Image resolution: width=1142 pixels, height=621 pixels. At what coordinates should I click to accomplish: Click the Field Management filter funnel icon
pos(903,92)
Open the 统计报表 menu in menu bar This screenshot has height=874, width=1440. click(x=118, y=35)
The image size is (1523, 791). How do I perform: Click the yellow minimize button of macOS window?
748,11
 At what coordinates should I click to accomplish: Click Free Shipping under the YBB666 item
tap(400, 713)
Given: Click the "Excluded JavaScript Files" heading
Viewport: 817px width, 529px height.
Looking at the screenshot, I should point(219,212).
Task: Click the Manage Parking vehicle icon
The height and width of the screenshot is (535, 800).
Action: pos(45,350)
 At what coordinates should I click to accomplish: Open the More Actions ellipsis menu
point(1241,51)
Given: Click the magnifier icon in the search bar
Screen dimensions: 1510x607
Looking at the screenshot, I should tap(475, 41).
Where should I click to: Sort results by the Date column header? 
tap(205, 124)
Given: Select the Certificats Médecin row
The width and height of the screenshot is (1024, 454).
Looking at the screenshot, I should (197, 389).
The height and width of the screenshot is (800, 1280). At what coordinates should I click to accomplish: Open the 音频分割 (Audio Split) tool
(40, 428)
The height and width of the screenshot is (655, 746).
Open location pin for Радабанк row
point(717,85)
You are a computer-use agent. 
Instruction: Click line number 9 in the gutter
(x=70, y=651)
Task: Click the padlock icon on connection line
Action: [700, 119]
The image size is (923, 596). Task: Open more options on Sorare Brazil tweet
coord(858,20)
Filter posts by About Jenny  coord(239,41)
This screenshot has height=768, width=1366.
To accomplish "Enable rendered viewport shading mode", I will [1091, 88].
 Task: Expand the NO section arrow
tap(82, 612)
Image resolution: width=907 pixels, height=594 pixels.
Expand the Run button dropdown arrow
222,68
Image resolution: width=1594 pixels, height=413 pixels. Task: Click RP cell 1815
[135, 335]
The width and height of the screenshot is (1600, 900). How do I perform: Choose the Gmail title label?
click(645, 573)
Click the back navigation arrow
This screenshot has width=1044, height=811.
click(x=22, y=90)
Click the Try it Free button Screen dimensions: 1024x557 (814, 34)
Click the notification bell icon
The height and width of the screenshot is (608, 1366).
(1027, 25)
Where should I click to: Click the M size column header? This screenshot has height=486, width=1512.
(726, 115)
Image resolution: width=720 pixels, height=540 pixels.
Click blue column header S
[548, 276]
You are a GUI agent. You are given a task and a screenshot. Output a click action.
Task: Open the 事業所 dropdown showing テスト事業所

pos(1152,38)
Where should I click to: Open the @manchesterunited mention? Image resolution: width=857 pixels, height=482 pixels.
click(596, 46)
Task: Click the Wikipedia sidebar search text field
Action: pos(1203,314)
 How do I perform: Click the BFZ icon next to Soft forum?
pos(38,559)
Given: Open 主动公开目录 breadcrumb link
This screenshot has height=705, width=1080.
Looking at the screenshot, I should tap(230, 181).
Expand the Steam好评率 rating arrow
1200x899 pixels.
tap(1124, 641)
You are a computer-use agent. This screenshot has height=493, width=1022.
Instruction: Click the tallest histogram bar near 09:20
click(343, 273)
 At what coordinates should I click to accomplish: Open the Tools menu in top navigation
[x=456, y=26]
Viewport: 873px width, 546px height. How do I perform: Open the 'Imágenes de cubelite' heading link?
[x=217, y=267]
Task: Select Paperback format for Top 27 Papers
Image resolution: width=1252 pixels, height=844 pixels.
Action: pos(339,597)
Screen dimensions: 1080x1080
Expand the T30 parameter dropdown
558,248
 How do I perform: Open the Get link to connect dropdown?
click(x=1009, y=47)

WHAT YOU HAVE TO DO:
Retyping every entry exactly is the whole of the task.

PROBLEM SOLUTION:
Image resolution: width=1142 pixels, height=621 pixels. At what coordinates should I click to accomplish: Click the Field Management filter funnel icon
pos(903,92)
Open the 统计报表 menu in menu bar This screenshot has height=874, width=1440. click(x=118, y=35)
The image size is (1523, 791). How do I perform: Click the yellow minimize button of macOS window?
748,11
 At what coordinates should I click to accomplish: Click Free Shipping under the YBB666 item
tap(400, 713)
Given: Click the "Excluded JavaScript Files" heading
Viewport: 817px width, 529px height.
Looking at the screenshot, I should point(219,212).
Task: Click the Manage Parking vehicle icon
The height and width of the screenshot is (535, 800).
Action: pos(45,350)
 At what coordinates should I click to accomplish: Open the More Actions ellipsis menu
point(1241,51)
Given: Click the magnifier icon in the search bar
Screen dimensions: 1510x607
Looking at the screenshot, I should tap(475, 41).
Where should I click to: Sort results by the Date column header? 
tap(205, 124)
Given: Select the Certificats Médecin row
The width and height of the screenshot is (1024, 454).
Looking at the screenshot, I should (197, 389).
The height and width of the screenshot is (800, 1280). At what coordinates should I click to accomplish: Open the 音频分割 (Audio Split) tool
(40, 428)
The height and width of the screenshot is (655, 746).
Open location pin for Радабанк row
point(717,85)
You are a computer-use agent. 
Instruction: Click line number 9 in the gutter
(x=70, y=651)
Task: Click the padlock icon on connection line
Action: [700, 119]
The image size is (923, 596). Task: Open more options on Sorare Brazil tweet
coord(858,20)
Filter posts by About Jenny  coord(239,41)
This screenshot has height=768, width=1366.
To accomplish "Enable rendered viewport shading mode", I will [1091, 88].
 Task: Expand the NO section arrow
tap(82, 612)
Image resolution: width=907 pixels, height=594 pixels.
Expand the Run button dropdown arrow
222,68
Image resolution: width=1594 pixels, height=413 pixels. Task: Click RP cell 1815
[135, 335]
The width and height of the screenshot is (1600, 900). How do I perform: Choose the Gmail title label?
click(645, 573)
Click the back navigation arrow
This screenshot has width=1044, height=811.
click(x=22, y=90)
Click the Try it Free button Screen dimensions: 1024x557 (814, 34)
Click the notification bell icon
The height and width of the screenshot is (608, 1366).
(1027, 25)
Where should I click to: Click the M size column header? This screenshot has height=486, width=1512.
(726, 115)
Image resolution: width=720 pixels, height=540 pixels.
Click blue column header S
[548, 276]
You are a GUI agent. You are given a task and a screenshot. Output a click action.
Task: Open the 事業所 dropdown showing テスト事業所

pos(1152,38)
Where should I click to: Open the @manchesterunited mention? Image resolution: width=857 pixels, height=482 pixels.
click(596, 46)
Task: Click the Wikipedia sidebar search text field
Action: pos(1203,314)
 How do I perform: Click the BFZ icon next to Soft forum?
pos(38,559)
Given: Open 主动公开目录 breadcrumb link
This screenshot has height=705, width=1080.
Looking at the screenshot, I should tap(230, 181).
Expand the Steam好评率 rating arrow
1200x899 pixels.
tap(1124, 641)
You are a computer-use agent. This screenshot has height=493, width=1022.
Instruction: Click the tallest histogram bar near 09:20
click(343, 273)
 At what coordinates should I click to accomplish: Open the Tools menu in top navigation
[x=456, y=26]
Viewport: 873px width, 546px height. How do I perform: Open the 'Imágenes de cubelite' heading link?
[x=217, y=267]
Task: Select Paperback format for Top 27 Papers
Image resolution: width=1252 pixels, height=844 pixels.
Action: pos(339,597)
Screen dimensions: 1080x1080
Expand the T30 parameter dropdown
558,248
 How do I perform: Open the Get link to connect dropdown?
click(x=1009, y=47)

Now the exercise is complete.